[SELECTED TEXT — start]

By Mark, 7-22-12
Although great advancements and improvements in the medical treatment of wounded soldiers were made during the Civil War, surgery in the field hospitals remained a frightening experience. In June of 1863, the 6th Michigan Infantry was engaged in the Port Hudson Campaign in Louisiana as part of the 1st Brigade of the 2nd Division of the Union Army’s Nineteenth Corps. On the 13th of the month, a line of 100 skirmishers from the 26th Connecticut and 15th New Hampshire Infantry regiments, also of the 1st Brigade and 2nd Division, advanced upon the Confederate works and were repulsed with casualties. In his memoir published shortly after the war in 1867, Lieutenant Colonel Edward Bacon of the 6th Michigan recalled seeing the army surgeons at work on one of the wounded from that engagement. Bacon did not think highly of army surgeons, but his description of the horrible scene in a field hospital of a soldier suffering from a terrible wound is unforgettable.

[SELECTED TEXT — finish]
[RECORDED INFORMATION — start]

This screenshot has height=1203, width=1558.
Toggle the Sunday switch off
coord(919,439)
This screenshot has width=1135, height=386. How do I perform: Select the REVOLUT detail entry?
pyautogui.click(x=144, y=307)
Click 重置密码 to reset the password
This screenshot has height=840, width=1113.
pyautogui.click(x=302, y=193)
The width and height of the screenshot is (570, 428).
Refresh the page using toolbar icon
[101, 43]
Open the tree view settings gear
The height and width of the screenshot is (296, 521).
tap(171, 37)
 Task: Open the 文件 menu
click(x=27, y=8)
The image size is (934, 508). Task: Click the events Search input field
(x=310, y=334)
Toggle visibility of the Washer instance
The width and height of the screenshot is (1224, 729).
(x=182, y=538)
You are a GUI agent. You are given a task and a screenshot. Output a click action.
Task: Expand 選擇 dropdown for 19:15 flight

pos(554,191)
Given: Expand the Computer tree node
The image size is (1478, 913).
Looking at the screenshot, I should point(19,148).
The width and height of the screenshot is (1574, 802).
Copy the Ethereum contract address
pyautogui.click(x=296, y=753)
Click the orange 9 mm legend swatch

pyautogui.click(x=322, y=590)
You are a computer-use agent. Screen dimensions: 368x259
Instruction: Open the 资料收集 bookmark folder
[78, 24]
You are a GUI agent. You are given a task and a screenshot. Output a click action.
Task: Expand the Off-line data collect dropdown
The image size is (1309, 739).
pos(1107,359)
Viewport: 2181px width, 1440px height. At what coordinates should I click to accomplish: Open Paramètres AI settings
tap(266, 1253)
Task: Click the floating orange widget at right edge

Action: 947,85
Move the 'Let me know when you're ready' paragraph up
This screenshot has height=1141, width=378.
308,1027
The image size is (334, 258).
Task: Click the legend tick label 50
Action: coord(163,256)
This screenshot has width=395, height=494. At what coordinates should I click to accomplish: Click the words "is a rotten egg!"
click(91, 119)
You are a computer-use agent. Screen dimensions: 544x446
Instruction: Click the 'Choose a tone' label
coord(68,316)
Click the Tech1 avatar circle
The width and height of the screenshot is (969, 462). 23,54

[RECORDED INFORMATION — finish]

| DESCRIPTION OF THE TASK |
Extend the passage on surgery in Civil War field hospitals, picking up directly after its final sentence.

| WRITTEN ANSWER |
"There is the dim flicker of lights in the midst of surgeons, with their young assistants, crowded around a rough bench, on which lies the subject, a nobly formed young volunteer of the Fifteenth New Hampshire. Chloroform has been used in vain. He is crying, in an agonized, despairing voice, “O kill me! kill me! do kill me!” I see his large, manly breast, heaving with agony, as he lies on his back , held by some of the young doctors, who have their eyes set upon the hands of older doctors, at work now with probe, now with knife and saw, and now with other frightfully appearing instruments of torture. The young man has been shot in the shoulder, and the doctors are digging out his arm for experiment. Some one of them says aloud, “There is not much chance for him”. The glimmer of candles flickering in the night breeze, dimly showing the naked form of the writhing victim, and the hard faces of the surgeons, with their bloody hands and saws, the darkness hanging over us like a pall, the stars sparkling in the vault of heaven–the same stars beheld by our friends at home, far away, and by our enemies in the beleaguered fort before us–all together make a tableau not to be forgotten. I am glad to find myself at last riding away from the horrid odors and sights of that hospital. The voices of myriads of insects of every kind and size, and the occasional boom of a connon, with straggling shots from the sharp-shooters, are not enough to drive from my ears the groans and cries of the poor New Hampshire soldier, dying in the hands of his tormenters as we left."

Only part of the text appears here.